▶ [Exercise details] Copy the records from the start through the line containing "mic is located at coordinates (2158, 409).", replacing "password" with "passcode" and changing nothing else.

▶ [Available records]
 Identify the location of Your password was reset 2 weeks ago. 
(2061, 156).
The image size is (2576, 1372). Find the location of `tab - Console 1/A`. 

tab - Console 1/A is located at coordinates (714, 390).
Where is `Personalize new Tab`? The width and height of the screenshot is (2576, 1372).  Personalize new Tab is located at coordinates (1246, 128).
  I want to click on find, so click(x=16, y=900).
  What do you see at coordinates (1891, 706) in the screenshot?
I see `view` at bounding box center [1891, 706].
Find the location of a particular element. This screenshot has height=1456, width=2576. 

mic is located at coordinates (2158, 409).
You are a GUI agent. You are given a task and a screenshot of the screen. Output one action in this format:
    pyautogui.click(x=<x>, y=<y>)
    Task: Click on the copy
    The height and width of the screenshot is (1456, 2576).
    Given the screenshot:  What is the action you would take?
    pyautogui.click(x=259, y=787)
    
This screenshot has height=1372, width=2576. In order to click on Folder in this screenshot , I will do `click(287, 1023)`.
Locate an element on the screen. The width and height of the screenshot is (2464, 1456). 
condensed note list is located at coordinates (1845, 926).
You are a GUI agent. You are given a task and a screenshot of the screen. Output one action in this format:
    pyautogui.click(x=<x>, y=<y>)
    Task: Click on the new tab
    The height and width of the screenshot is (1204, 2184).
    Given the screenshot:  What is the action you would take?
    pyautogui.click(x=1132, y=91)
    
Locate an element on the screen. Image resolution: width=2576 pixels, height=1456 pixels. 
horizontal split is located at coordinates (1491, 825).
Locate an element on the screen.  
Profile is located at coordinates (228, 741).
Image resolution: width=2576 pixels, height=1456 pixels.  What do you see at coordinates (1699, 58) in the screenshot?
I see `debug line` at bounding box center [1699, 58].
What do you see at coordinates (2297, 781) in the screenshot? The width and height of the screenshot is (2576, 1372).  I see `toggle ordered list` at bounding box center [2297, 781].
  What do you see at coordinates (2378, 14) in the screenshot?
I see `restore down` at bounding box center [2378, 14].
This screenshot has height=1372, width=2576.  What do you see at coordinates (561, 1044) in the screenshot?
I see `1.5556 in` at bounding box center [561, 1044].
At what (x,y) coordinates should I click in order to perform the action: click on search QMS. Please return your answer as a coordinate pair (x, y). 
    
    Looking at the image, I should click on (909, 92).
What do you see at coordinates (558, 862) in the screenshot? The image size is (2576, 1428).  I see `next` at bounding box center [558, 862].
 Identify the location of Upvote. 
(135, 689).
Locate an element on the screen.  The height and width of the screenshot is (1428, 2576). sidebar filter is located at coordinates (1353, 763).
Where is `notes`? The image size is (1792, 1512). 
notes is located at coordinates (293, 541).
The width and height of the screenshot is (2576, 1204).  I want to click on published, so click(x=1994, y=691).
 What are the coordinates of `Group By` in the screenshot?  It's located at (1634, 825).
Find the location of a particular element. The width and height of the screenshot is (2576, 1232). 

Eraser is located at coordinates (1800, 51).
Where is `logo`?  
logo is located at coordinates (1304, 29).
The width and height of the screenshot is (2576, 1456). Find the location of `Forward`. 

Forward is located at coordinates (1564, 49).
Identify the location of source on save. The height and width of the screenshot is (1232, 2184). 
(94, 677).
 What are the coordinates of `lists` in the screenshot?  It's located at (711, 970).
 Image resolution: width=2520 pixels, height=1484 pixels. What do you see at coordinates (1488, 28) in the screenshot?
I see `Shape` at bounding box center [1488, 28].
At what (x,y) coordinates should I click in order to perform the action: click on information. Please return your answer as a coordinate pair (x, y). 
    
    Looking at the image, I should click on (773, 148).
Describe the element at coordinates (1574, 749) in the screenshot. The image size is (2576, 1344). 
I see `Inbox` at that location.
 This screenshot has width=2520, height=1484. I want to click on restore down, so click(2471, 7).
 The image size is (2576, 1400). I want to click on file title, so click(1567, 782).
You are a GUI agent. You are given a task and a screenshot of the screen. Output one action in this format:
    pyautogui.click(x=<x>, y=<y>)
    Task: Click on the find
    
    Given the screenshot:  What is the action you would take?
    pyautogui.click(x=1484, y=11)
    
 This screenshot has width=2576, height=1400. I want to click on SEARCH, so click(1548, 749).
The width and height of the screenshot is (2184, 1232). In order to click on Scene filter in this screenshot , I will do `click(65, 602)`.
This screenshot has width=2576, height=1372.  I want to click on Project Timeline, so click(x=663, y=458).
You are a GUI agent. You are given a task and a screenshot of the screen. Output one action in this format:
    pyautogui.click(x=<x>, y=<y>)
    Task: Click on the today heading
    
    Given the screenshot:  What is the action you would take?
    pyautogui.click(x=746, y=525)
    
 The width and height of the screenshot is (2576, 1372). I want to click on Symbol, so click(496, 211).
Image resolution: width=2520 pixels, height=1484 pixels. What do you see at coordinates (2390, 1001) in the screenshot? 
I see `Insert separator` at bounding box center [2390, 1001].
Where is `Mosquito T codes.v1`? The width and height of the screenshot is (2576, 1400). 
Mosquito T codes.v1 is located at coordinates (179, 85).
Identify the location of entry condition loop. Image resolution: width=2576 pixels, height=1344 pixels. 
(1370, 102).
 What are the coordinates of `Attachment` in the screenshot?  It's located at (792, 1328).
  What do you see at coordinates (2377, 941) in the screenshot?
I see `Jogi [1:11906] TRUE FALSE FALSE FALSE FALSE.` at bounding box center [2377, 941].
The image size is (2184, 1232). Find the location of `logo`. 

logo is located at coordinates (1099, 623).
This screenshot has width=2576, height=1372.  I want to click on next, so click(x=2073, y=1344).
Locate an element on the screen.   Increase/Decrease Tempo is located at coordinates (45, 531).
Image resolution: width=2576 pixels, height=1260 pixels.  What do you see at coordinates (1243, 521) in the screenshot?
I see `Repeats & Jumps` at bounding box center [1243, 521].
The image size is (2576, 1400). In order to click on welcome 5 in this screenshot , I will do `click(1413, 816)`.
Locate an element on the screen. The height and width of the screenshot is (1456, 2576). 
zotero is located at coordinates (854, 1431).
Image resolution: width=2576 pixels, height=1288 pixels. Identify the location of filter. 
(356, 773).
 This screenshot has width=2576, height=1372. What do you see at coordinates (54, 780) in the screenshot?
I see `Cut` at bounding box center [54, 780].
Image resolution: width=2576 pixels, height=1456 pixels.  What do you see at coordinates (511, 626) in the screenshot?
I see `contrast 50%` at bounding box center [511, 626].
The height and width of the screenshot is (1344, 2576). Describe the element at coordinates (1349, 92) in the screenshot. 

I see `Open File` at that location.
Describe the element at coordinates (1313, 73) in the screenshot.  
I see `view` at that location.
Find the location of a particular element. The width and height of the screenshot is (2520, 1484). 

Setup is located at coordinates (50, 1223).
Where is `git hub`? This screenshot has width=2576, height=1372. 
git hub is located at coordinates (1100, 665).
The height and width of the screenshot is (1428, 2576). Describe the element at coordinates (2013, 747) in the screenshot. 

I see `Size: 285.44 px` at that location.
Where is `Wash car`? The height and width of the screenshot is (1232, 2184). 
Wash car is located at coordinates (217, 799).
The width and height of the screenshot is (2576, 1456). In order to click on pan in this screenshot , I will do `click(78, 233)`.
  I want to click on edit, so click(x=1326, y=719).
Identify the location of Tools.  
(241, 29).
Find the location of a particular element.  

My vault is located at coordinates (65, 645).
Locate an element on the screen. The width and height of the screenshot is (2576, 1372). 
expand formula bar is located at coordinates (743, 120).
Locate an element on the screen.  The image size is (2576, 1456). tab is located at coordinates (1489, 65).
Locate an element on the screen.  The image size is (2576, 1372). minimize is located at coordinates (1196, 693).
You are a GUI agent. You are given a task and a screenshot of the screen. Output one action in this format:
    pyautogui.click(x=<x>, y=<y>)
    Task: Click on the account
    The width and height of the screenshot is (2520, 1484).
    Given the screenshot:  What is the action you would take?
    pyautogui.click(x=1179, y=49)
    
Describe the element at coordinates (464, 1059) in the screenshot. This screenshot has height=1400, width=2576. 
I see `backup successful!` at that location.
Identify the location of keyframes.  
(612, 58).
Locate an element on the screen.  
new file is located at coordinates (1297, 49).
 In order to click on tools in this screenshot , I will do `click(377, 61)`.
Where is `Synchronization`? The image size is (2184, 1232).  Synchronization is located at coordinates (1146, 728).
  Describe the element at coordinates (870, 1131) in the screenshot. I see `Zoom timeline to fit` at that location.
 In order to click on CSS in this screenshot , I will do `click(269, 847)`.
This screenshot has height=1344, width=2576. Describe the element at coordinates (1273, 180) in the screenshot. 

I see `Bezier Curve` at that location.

▶ [Result of this exercise]
 Identify the location of Your passcode was reset 2 weeks ago. 
(2061, 156).
The image size is (2576, 1372). Find the location of `tab - Console 1/A`. 

tab - Console 1/A is located at coordinates (714, 390).
Where is `Personalize new Tab`? The width and height of the screenshot is (2576, 1372).  Personalize new Tab is located at coordinates (1246, 128).
  I want to click on find, so click(x=16, y=900).
  What do you see at coordinates (1891, 706) in the screenshot?
I see `view` at bounding box center [1891, 706].
Find the location of a particular element. This screenshot has height=1456, width=2576. 

mic is located at coordinates (2158, 409).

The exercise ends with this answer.